By the early 1960s, it was clear that a rapid expansion had occurred among feral bee colonies and that the Africanized honey bees were moving quickly into other parts of the country. Swarms of Africanized honey bees can move 60 miles or more at a time and build their nests in a variety of locations. By the 1980s, they had reached Mexico. On October 15, 1990, the first natural colony of Africanized honey bees was found in the United States, near Hidalgo, Texas.
During the second week of August, 2004, two samples of honey bees from Tillman County, Oklahoma were identified as Africanized honey bees.
Description: Carpenter bees are large, black and yellow insects about 1 inch long. They resemble bumble bees but the abdomen (rear end) is black and shiny and does not have the extensive yellow hairs found on bumble bee abdomens. The females can sting but rarely do so unless molested. The males cannot sting. Males have a yellow face while females have a black face.
Habitat: Carpenter bees cause damage to wooden structures by boring into timbers and siding to prepare nests. Carpenter bee nests weaken structural wood and leave unsightly holes and stains on building surfaces. Sound, undecayed wood without paint or bark is usually selected for nests; carpenter bees frequently attack dead wood on trees or lumber from southern yellow pine, white pine, California redwood, cedar, Douglas fir, cypress, mimosa, mulberry, ash, and pecan trees. They avoid most harder woods. The presence of carpenter bees around buildings and wooden structures can be annoying or even frightening; however, males cannot sting and females rarely attack. Carpenter bees are generally considered beneficial insects because they help pollinate various crop and noncrop plants.
Life Cycle: Adults overwinter in nest tunnels in wood. They emerge in the spring, usually in late April or early May, and mating occurs within a few weeks. The newly fertilized female establishes a nest by burrowing into wood at right angles to the grain for about an inch. The tunnel has clean-cut, sharp edges and is 3/8 to 1/2 inch wide. The entrance and tunnels may appear like they were made with a brace and bit. The female then makes a 90 degree turn and burrows with the grain, usually for 4 to 6 inches. When the nest is completed, she places a mixture of nectar and pollen at the end and lays an egg on it. This will be the food supply for the developing larva. She then seals off the cell with a partition of chewed wood pulp. This process is repeated until 6 or 8 cells have been formed.
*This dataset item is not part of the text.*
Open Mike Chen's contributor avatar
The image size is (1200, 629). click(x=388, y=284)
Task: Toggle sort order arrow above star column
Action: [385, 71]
The female may build a new nest by extending an old nest, and galleries up to 10 feet long have been formed in some cases. Larval development takes 5 or 6 weeks and new adults emerge during the summer and fall. These new adults store pollen in preparation for hibernation but do not mate and do little if any nest building. Carpenter bees frequently return to the nesting site(s) during following years.